### Extract provided
Purification and partial sequence analysis of pp185, the major cellular substrate of the insulin receptor tyrosine kinase

Rothenberg, Lane, Karasik, Backer, White, and Kahn. 1991. “Purification and Partial Sequence Analysis of Pp185, the Major Cellular Substrate of the Insulin Receptor Tyrosine Kinase”. J Biol Chem 266 (13): 8302-11.

Abstract

Insulin stimulates the tyrosine phosphorylation of a 185-kDa putative cytosolic substrate protein (pp185) in diverse cell types. After intravenous insulin infusion into the live intact rat, pp185 and the 95-kDa insulin receptor beta-subunit were the major proteins that tyrosine phosphorylated in liver, skeletal muscle, and adipose tissue. Both proteins were maximally phosphorylated within 30 s, and both increased in phosphotyrosine content in parallel with increasing insulin dose. However, pp185 tyrosine phosphorylation was transient, with almost complete dephosphorylation within 2-3 min despite continued insulin stimulation. To identify pp185 directly, we purified pp185 from insulin-stimulated rat liver, using a denaturation-based extraction procedure that blocks endogenous protein phosphatases and thus allows a high yield, single step isolation of phosphotyrosyl proteins by anti-phosphotyrosine antibody immunoaffinity absorption. From 50 rat livers, 50-100 pmol of pp185 was isolated. Edman degradation of seven internal tryptic peptide fragments of pp185 yielded novel amino acid sequences, indicating that pp185 is a new protein. Antipeptide antibodies were raised which specifically recognize a single, 185-kDa insulin-stimulated phosphotyrosyl protein in liver, skeletal muscle, adipose tissue, and several cultured cell lines. These results indicate that pp185 is expressed in a variety of insulin-responsive tissues, is the major protein rapidly tyrosine phosphorylated under physiological conditions in the intact animal, and also provide a route for cloning the pp185 gene and elucidating the function of pp185 in insulin signal transduction.

### Material supplied
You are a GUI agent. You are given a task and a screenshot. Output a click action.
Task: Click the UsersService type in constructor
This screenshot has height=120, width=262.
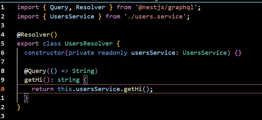(205, 53)
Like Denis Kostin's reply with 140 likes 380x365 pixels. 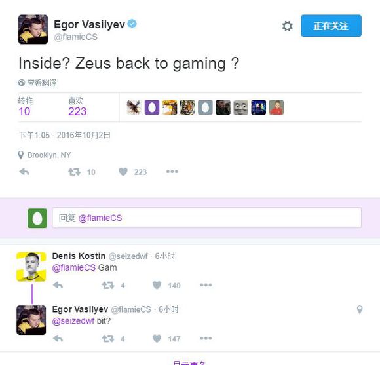coord(157,285)
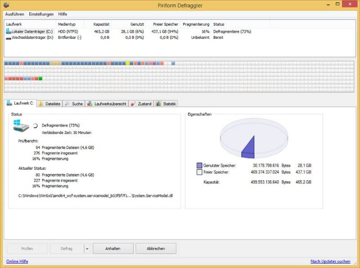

### Exercise
According to the abstract on pp185, how much pp185 was isolated from 50 rat livers?

### Task output
50-100 pmol of pp185 was isolated from 50 rat livers.